_RECORDS SHOWN_:
○ ○ ○ ○ ○ ○ ○

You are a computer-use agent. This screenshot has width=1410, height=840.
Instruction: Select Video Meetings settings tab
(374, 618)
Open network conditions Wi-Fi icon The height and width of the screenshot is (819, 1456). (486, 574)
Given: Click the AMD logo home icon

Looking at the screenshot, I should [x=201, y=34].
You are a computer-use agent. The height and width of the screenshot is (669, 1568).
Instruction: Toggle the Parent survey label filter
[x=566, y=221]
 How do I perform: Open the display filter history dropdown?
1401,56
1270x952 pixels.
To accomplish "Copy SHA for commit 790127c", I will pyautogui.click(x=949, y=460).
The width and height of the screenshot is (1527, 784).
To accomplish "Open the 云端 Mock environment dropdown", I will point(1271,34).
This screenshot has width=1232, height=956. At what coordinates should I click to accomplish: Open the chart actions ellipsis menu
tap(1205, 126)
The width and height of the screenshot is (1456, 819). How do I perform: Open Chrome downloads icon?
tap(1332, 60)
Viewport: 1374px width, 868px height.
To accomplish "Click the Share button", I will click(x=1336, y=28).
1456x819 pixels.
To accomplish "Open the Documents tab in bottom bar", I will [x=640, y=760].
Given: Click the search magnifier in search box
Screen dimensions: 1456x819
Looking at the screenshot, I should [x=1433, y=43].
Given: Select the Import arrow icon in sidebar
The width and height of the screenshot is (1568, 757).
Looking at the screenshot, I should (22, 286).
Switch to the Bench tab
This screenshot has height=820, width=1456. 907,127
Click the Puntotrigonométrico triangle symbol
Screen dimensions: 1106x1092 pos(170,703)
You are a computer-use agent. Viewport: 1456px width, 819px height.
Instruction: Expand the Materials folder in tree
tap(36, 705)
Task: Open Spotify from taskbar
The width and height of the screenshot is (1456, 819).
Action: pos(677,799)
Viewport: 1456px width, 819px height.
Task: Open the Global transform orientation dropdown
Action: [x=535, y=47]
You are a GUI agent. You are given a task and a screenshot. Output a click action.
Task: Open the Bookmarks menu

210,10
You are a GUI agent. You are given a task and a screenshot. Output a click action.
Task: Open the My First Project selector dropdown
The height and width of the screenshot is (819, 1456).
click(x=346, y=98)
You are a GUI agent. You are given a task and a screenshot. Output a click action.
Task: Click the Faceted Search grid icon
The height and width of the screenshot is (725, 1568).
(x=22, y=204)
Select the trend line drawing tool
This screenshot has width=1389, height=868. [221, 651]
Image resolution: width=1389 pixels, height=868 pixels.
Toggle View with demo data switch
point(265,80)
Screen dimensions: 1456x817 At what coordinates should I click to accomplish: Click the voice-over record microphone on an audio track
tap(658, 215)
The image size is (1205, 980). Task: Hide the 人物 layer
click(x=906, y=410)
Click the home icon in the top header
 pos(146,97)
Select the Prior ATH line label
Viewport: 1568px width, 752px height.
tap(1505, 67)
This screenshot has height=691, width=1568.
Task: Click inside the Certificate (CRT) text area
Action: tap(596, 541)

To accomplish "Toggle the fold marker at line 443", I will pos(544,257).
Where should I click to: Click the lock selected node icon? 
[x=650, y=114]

○ ○ ○ ○ ○ ○ ○

_WORK TO BE COMPLETED_: Please write the full listing out again, exactly.

_REPLY TO THE EXERCISE_:
You are a computer-use agent. This screenshot has width=1410, height=840.
Instruction: Select Video Meetings settings tab
(374, 618)
Open network conditions Wi-Fi icon The height and width of the screenshot is (819, 1456). (486, 574)
Given: Click the AMD logo home icon

Looking at the screenshot, I should [x=201, y=34].
You are a computer-use agent. The height and width of the screenshot is (669, 1568).
Instruction: Toggle the Parent survey label filter
[x=566, y=221]
 How do I perform: Open the display filter history dropdown?
1401,56
1270x952 pixels.
To accomplish "Copy SHA for commit 790127c", I will pyautogui.click(x=949, y=460).
The width and height of the screenshot is (1527, 784).
To accomplish "Open the 云端 Mock environment dropdown", I will point(1271,34).
This screenshot has width=1232, height=956. At what coordinates should I click to accomplish: Open the chart actions ellipsis menu
tap(1205, 126)
The width and height of the screenshot is (1456, 819). How do I perform: Open Chrome downloads icon?
tap(1332, 60)
Viewport: 1374px width, 868px height.
To accomplish "Click the Share button", I will click(x=1336, y=28).
1456x819 pixels.
To accomplish "Open the Documents tab in bottom bar", I will [x=640, y=760].
Given: Click the search magnifier in search box
Screen dimensions: 1456x819
Looking at the screenshot, I should [x=1433, y=43].
Given: Select the Import arrow icon in sidebar
The width and height of the screenshot is (1568, 757).
Looking at the screenshot, I should (22, 286).
Switch to the Bench tab
This screenshot has height=820, width=1456. 907,127
Click the Puntotrigonométrico triangle symbol
Screen dimensions: 1106x1092 pos(170,703)
You are a computer-use agent. Viewport: 1456px width, 819px height.
Instruction: Expand the Materials folder in tree
tap(36, 705)
Task: Open Spotify from taskbar
The width and height of the screenshot is (1456, 819).
Action: pos(677,799)
Viewport: 1456px width, 819px height.
Task: Open the Global transform orientation dropdown
Action: [x=535, y=47]
You are a GUI agent. You are given a task and a screenshot. Output a click action.
Task: Open the Bookmarks menu

210,10
You are a GUI agent. You are given a task and a screenshot. Output a click action.
Task: Open the My First Project selector dropdown
The height and width of the screenshot is (819, 1456).
click(x=346, y=98)
You are a GUI agent. You are given a task and a screenshot. Output a click action.
Task: Click the Faceted Search grid icon
The height and width of the screenshot is (725, 1568).
(x=22, y=204)
Select the trend line drawing tool
This screenshot has width=1389, height=868. [221, 651]
Image resolution: width=1389 pixels, height=868 pixels.
Toggle View with demo data switch
point(265,80)
Screen dimensions: 1456x817 At what coordinates should I click to accomplish: Click the voice-over record microphone on an audio track
tap(658, 215)
The image size is (1205, 980). Task: Hide the 人物 layer
click(x=906, y=410)
Click the home icon in the top header
 pos(146,97)
Select the Prior ATH line label
Viewport: 1568px width, 752px height.
tap(1505, 67)
This screenshot has height=691, width=1568.
Task: Click inside the Certificate (CRT) text area
Action: tap(596, 541)

To accomplish "Toggle the fold marker at line 443", I will pos(544,257).
Where should I click to: Click the lock selected node icon? 
[x=650, y=114]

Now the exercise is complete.